- Negotiation
Background: As described in the Program release, one of
the objectives of the Program is to allow applicants to make complete and fully acceptable
corrections without discussion or negotiation with the Department. If the Department were
to negotiate the relief owed, the release states that the Department would be obligated to
assess a civil penalty under section 502(l) of ERISA. This civil penalty is imposed on any
breach of fiduciary responsibility or other fiduciary violation, or knowing participation
in such a fiduciary breach of violation, with respect to the amount recovered pursuant to
any settlement agreement with the Department, or ordered by a court in a judicial
proceeding instituted by the Department. This penalty, in the amount of 20% of the amount
recovered, is reduced by any penalty or tax imposed under section 4975 of the Code or
section 502(i) of ERISA. In addition, it may be waived or reduced if the Department
determines that the fiduciary or other person acted reasonably and in good faith, or that
the person will not otherwise be able to restore all losses to the plan without severe
financial hardship.
Comment: The inability to even enter into discussions with the Department prior
to filing a Program application will deter use of the Program. It will force parties to
take their chances in determining what is an acceptable correction method, and whether the
transaction involves what the Department would consider to be potential criminal
violations that could result in a criminal referral of the matter. Under this standard,
any uncertainties faced by the applicant could not be resolved prior to filing an
application, so that the applicant would risk the application being rejected and the
possibility of subsequent enforcement action (now that the Department would be on notice
of the breach).
Similar issues arose under the IRS voluntary correction programs for qualified plans.
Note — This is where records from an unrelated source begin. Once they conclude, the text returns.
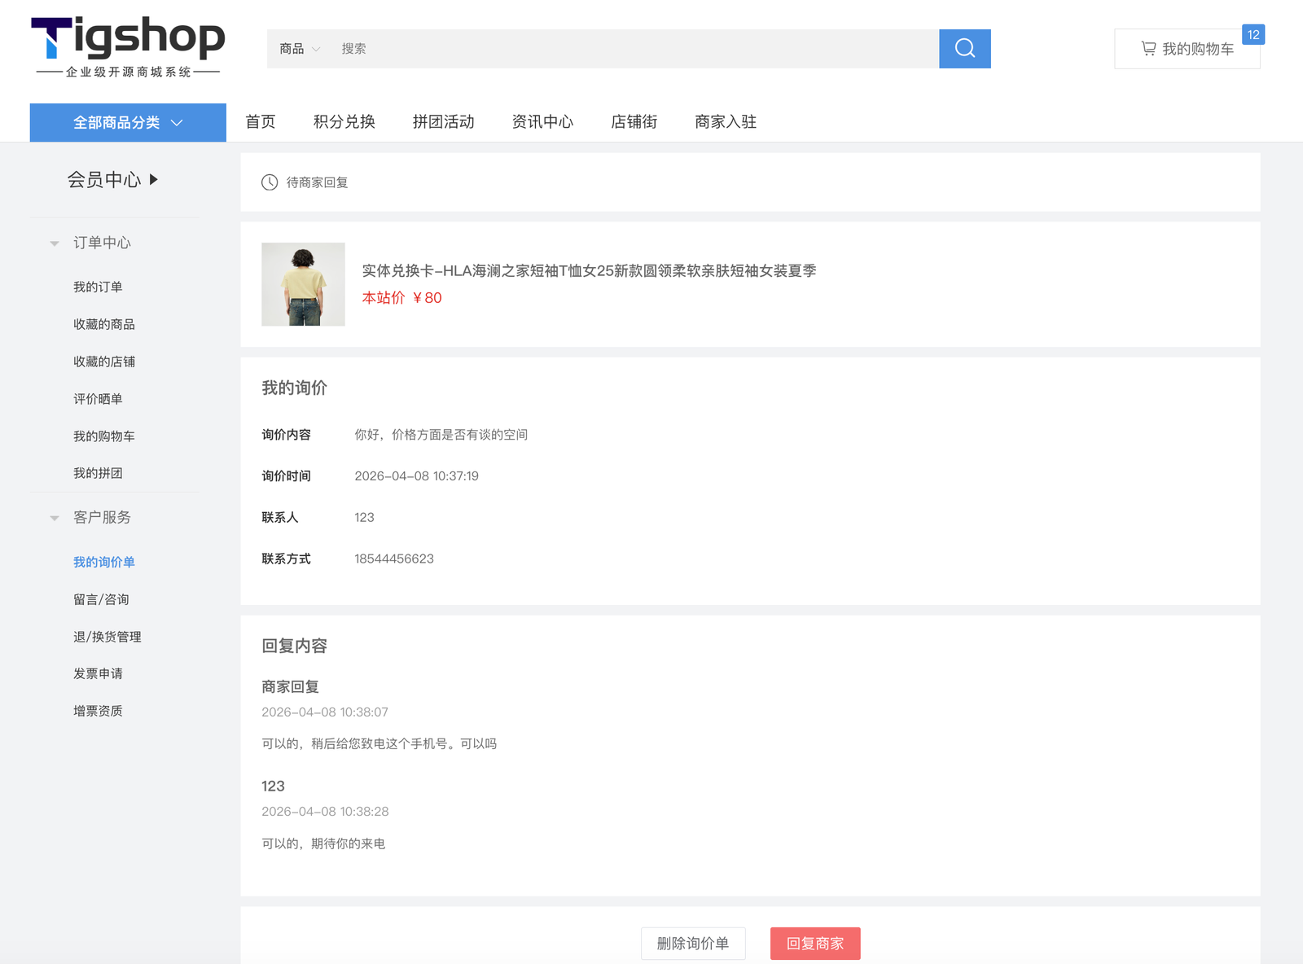Click the yellow T-shirt product thumbnail
This screenshot has width=1303, height=964.
[303, 284]
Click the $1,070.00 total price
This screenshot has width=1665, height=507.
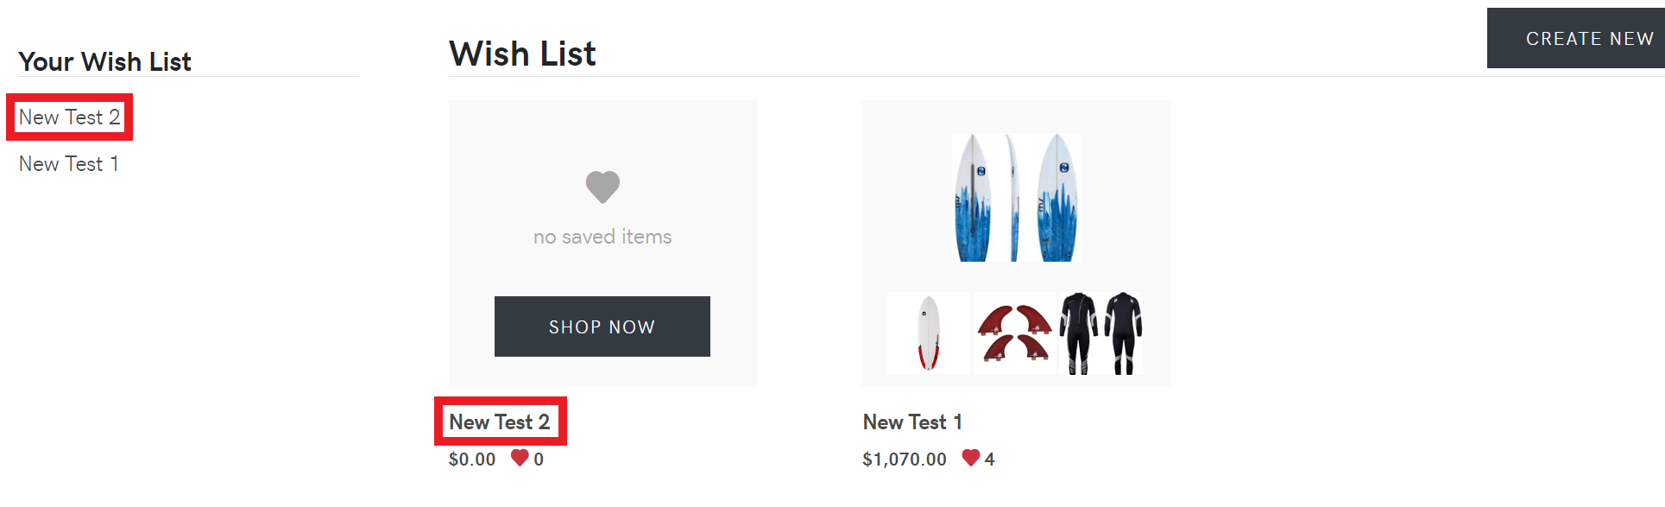[x=905, y=459]
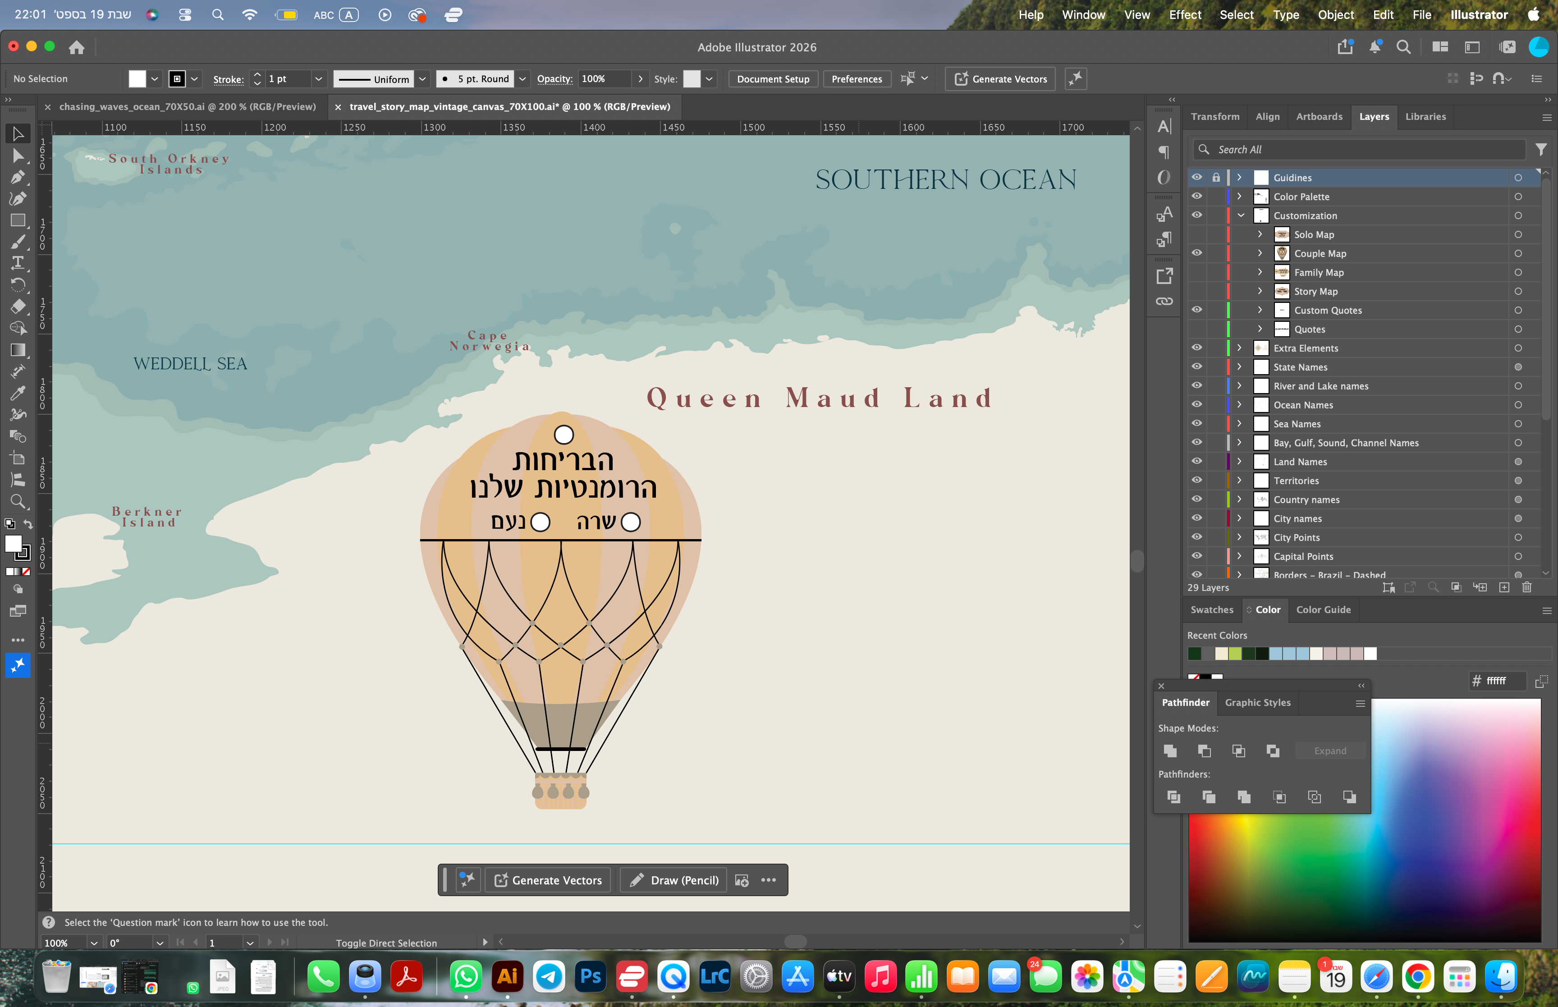Open the Effect menu
Viewport: 1558px width, 1007px height.
(x=1185, y=14)
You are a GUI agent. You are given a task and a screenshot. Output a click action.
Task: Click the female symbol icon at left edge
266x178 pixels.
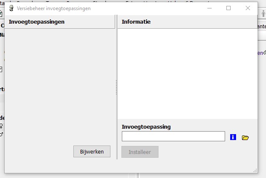click(x=2, y=126)
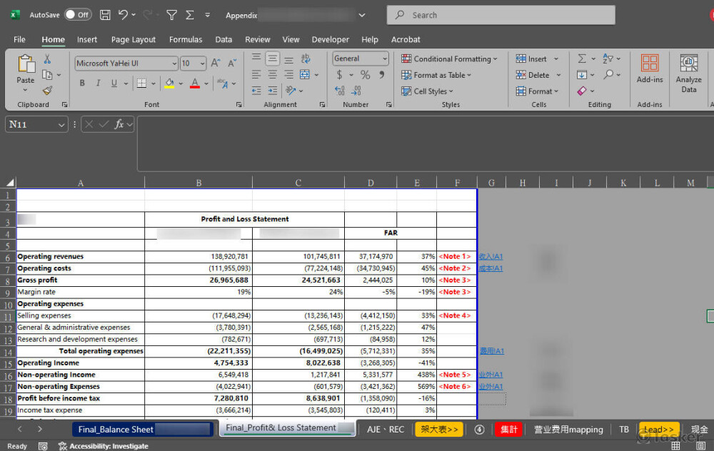The image size is (714, 451).
Task: Click the Format Painter brush icon
Action: (47, 91)
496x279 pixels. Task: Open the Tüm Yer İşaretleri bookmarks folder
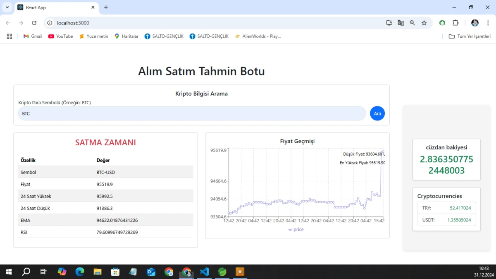[x=470, y=36]
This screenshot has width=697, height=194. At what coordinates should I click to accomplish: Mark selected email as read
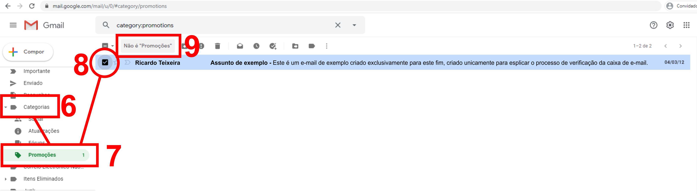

As those programs evolved, the IRS became more flexible in permitting pre-filing
negotiations and even anonymous pre-submissions. These steps helped to encourage use of
the programs, and also saved time and money by resolving issues in advance rather than
requiring the IRS staff to respond to defective applications.
Recommendation: It should be possible to provide some mechanism for limited
pre-filing discussions, as under the IRS programs, without requiring the Department to
assess section 502(l) penalties. The Department should reexamine the issue of whether
voluntary correction under the Program should in fact be considered a "settlement
agreement" with the Department, particularly where any discussions regarding
correction are limited to interpreting and applying the Programs correction
standards in advance of an actual submission. In addition, section 502(l)(3) gives the
Department discretion to waive or reduce the penalty if the fiduciary or other person
acted reasonably and in good faith. The Department should consider whether voluntarily
correcting a fiduciary breach pursuant to the Program can be treated as acting reasonably
and in good faith for purposes of section 502(l)(3). The Department should be able to
conclude under one of these approaches that pre-filing discussions will not trigger
penalty assessments, thereby facilitating use of the Program. In addition, the Department
should consider extending such a position to any post-filing discussions that may require
additional corrections, in order to further encourage use of the Program.